= Records from a pointing dataset =
····················
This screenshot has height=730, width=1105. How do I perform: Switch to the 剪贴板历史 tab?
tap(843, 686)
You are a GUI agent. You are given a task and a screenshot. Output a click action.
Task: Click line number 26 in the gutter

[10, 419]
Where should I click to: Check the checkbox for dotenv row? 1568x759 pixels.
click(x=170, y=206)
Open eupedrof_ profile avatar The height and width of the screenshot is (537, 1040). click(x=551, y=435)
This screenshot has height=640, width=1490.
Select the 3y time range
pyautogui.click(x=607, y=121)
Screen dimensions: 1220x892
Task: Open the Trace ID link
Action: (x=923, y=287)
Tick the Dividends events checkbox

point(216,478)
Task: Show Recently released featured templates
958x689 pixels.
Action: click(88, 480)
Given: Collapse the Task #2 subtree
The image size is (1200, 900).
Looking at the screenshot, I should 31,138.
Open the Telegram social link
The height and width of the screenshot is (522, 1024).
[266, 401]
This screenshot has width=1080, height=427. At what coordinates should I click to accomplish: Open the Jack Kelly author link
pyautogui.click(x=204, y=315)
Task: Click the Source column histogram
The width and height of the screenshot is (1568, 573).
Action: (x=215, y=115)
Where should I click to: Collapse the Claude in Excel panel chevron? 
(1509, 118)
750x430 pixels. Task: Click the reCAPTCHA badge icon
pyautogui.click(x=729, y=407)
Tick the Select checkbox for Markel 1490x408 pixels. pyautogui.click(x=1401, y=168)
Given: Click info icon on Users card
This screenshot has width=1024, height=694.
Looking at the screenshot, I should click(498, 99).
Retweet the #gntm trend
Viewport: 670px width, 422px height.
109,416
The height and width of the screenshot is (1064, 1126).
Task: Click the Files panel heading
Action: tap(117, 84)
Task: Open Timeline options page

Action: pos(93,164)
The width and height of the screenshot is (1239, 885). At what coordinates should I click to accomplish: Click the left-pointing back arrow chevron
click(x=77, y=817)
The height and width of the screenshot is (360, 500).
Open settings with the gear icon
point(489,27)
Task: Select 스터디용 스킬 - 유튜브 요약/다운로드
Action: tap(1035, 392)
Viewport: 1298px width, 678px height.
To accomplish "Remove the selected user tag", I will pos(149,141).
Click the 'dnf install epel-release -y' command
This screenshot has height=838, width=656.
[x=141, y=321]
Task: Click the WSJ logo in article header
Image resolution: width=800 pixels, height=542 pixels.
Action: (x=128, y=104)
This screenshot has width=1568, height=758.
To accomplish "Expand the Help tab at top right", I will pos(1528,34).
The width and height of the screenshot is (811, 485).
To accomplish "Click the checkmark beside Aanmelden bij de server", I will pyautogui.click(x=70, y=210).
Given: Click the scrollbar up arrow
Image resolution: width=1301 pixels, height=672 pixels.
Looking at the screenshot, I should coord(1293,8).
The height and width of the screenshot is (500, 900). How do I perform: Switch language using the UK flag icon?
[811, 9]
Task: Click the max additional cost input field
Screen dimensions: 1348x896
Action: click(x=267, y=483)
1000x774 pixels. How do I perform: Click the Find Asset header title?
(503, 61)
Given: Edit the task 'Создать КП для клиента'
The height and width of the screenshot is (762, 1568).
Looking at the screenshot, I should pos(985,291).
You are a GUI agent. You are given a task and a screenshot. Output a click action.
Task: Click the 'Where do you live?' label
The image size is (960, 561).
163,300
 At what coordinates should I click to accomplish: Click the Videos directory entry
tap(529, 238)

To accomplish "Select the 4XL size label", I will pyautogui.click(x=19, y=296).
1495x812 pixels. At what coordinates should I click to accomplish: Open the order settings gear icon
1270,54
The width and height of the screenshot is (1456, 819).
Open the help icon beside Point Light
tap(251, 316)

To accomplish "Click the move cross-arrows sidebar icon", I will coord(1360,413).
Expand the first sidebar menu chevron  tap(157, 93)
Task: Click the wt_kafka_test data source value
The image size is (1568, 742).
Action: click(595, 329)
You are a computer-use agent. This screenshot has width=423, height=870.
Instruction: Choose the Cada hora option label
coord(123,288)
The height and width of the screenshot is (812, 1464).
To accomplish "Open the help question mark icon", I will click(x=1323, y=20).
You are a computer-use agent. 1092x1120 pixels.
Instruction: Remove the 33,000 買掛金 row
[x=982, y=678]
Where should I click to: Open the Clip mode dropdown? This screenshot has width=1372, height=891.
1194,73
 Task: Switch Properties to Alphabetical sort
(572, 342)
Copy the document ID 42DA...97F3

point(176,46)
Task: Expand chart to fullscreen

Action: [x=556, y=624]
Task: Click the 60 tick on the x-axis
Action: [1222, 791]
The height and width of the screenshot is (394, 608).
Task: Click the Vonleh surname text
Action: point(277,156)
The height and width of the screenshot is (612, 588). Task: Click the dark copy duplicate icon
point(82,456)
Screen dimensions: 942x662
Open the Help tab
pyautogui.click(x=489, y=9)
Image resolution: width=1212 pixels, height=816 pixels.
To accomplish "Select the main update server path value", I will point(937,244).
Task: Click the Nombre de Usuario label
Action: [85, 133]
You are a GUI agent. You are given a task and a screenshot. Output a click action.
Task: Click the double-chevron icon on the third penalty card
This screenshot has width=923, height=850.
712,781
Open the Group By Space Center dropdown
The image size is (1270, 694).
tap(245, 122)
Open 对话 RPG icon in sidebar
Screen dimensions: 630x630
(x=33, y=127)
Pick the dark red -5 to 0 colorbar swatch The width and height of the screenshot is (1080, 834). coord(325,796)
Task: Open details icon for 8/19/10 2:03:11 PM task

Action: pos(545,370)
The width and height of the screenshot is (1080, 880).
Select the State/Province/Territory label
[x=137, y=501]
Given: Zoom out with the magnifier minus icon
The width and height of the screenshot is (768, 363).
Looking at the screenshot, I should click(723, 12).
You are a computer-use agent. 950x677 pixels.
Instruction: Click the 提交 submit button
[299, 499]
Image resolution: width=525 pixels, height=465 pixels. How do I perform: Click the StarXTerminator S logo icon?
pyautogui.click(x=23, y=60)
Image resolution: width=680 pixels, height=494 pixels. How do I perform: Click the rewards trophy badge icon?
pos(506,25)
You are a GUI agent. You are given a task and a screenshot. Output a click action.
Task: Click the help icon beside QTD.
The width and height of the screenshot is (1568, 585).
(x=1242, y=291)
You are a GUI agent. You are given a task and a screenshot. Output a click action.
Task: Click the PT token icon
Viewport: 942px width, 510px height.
····················
= What you need to do =
Please update the lines above by replacing "GUI agent" with "UI agent" wherever it occurs. Leave everything else unchanged.

= The completed task =
This screenshot has height=730, width=1105. How do I perform: Switch to the 剪贴板历史 tab?
tap(843, 686)
You are a UI agent. You are given a task and a screenshot. Output a click action.
Task: Click line number 26 in the gutter

[10, 419]
Where should I click to: Check the checkbox for dotenv row? 1568x759 pixels.
click(x=170, y=206)
Open eupedrof_ profile avatar The height and width of the screenshot is (537, 1040). click(x=551, y=435)
This screenshot has height=640, width=1490.
Select the 3y time range
pyautogui.click(x=607, y=121)
Screen dimensions: 1220x892
Task: Open the Trace ID link
Action: (x=923, y=287)
Tick the Dividends events checkbox

point(216,478)
Task: Show Recently released featured templates
958x689 pixels.
Action: click(88, 480)
Given: Collapse the Task #2 subtree
The image size is (1200, 900).
Looking at the screenshot, I should 31,138.
Open the Telegram social link
The height and width of the screenshot is (522, 1024).
[266, 401]
This screenshot has width=1080, height=427. At what coordinates should I click to accomplish: Open the Jack Kelly author link
pyautogui.click(x=204, y=315)
Task: Click the Source column histogram
The width and height of the screenshot is (1568, 573).
Action: (x=215, y=115)
Where should I click to: Collapse the Claude in Excel panel chevron? 
(1509, 118)
750x430 pixels. Task: Click the reCAPTCHA badge icon
pyautogui.click(x=729, y=407)
Tick the Select checkbox for Markel 1490x408 pixels. pyautogui.click(x=1401, y=168)
Given: Click info icon on Users card
This screenshot has width=1024, height=694.
Looking at the screenshot, I should click(498, 99).
Retweet the #gntm trend
Viewport: 670px width, 422px height.
109,416
The height and width of the screenshot is (1064, 1126).
Task: Click the Files panel heading
Action: tap(117, 84)
Task: Open Timeline options page

Action: pos(93,164)
The width and height of the screenshot is (1239, 885). At what coordinates should I click to accomplish: Click the left-pointing back arrow chevron
click(x=77, y=817)
The height and width of the screenshot is (360, 500).
Open settings with the gear icon
point(489,27)
Task: Select 스터디용 스킬 - 유튜브 요약/다운로드
Action: tap(1035, 392)
Viewport: 1298px width, 678px height.
To accomplish "Remove the selected user tag", I will pos(149,141).
Click the 'dnf install epel-release -y' command
This screenshot has height=838, width=656.
[x=141, y=321]
Task: Click the WSJ logo in article header
Image resolution: width=800 pixels, height=542 pixels.
Action: (x=128, y=104)
This screenshot has width=1568, height=758.
To accomplish "Expand the Help tab at top right", I will pos(1528,34).
The width and height of the screenshot is (811, 485).
To accomplish "Click the checkmark beside Aanmelden bij de server", I will pyautogui.click(x=70, y=210).
Given: Click the scrollbar up arrow
Image resolution: width=1301 pixels, height=672 pixels.
Looking at the screenshot, I should coord(1293,8).
The height and width of the screenshot is (500, 900). How do I perform: Switch language using the UK flag icon?
[811, 9]
Task: Click the max additional cost input field
Screen dimensions: 1348x896
Action: click(x=267, y=483)
1000x774 pixels. How do I perform: Click the Find Asset header title?
(503, 61)
Given: Edit the task 'Создать КП для клиента'
The height and width of the screenshot is (762, 1568).
Looking at the screenshot, I should pos(985,291).
You are a UI agent. You are given a task and a screenshot. Output a click action.
Task: Click the 'Where do you live?' label
The image size is (960, 561).
163,300
 At what coordinates should I click to accomplish: Click the Videos directory entry
tap(529, 238)

To accomplish "Select the 4XL size label", I will pyautogui.click(x=19, y=296).
1495x812 pixels. At what coordinates should I click to accomplish: Open the order settings gear icon
1270,54
The width and height of the screenshot is (1456, 819).
Open the help icon beside Point Light
tap(251, 316)

To accomplish "Click the move cross-arrows sidebar icon", I will coord(1360,413).
Expand the first sidebar menu chevron  tap(157, 93)
Task: Click the wt_kafka_test data source value
The image size is (1568, 742).
Action: click(595, 329)
You are a computer-use agent. This screenshot has width=423, height=870.
Instruction: Choose the Cada hora option label
coord(123,288)
The height and width of the screenshot is (812, 1464).
To accomplish "Open the help question mark icon", I will click(x=1323, y=20).
You are a computer-use agent. 1092x1120 pixels.
Instruction: Remove the 33,000 買掛金 row
[x=982, y=678]
Where should I click to: Open the Clip mode dropdown? This screenshot has width=1372, height=891.
1194,73
 Task: Switch Properties to Alphabetical sort
(572, 342)
Copy the document ID 42DA...97F3

point(176,46)
Task: Expand chart to fullscreen

Action: [x=556, y=624]
Task: Click the 60 tick on the x-axis
Action: [1222, 791]
The height and width of the screenshot is (394, 608).
Task: Click the Vonleh surname text
Action: point(277,156)
The height and width of the screenshot is (612, 588). Task: Click the dark copy duplicate icon
point(82,456)
Screen dimensions: 942x662
Open the Help tab
pyautogui.click(x=489, y=9)
Image resolution: width=1212 pixels, height=816 pixels.
To accomplish "Select the main update server path value", I will point(937,244).
Task: Click the Nombre de Usuario label
Action: [85, 133]
You are a UI agent. You are given a task and a screenshot. Output a click action.
Task: Click the double-chevron icon on the third penalty card
This screenshot has width=923, height=850.
712,781
Open the Group By Space Center dropdown
The image size is (1270, 694).
tap(245, 122)
Open 对话 RPG icon in sidebar
Screen dimensions: 630x630
(x=33, y=127)
Pick the dark red -5 to 0 colorbar swatch The width and height of the screenshot is (1080, 834). coord(325,796)
Task: Open details icon for 8/19/10 2:03:11 PM task

Action: pos(545,370)
The width and height of the screenshot is (1080, 880).
Select the State/Province/Territory label
[x=137, y=501]
Given: Zoom out with the magnifier minus icon
The width and height of the screenshot is (768, 363).
Looking at the screenshot, I should click(723, 12).
You are a computer-use agent. 950x677 pixels.
Instruction: Click the 提交 submit button
[299, 499]
Image resolution: width=525 pixels, height=465 pixels. How do I perform: Click the StarXTerminator S logo icon?
pyautogui.click(x=23, y=60)
Image resolution: width=680 pixels, height=494 pixels. How do I perform: Click the rewards trophy badge icon?
pos(506,25)
You are a UI agent. You are given a task and a screenshot. Output a click action.
Task: Click the help icon beside QTD.
The width and height of the screenshot is (1568, 585).
(x=1242, y=291)
You are a UI agent. You are given a task and a screenshot. Output a click action.
Task: Click the PT token icon
Viewport: 942px width, 510px height.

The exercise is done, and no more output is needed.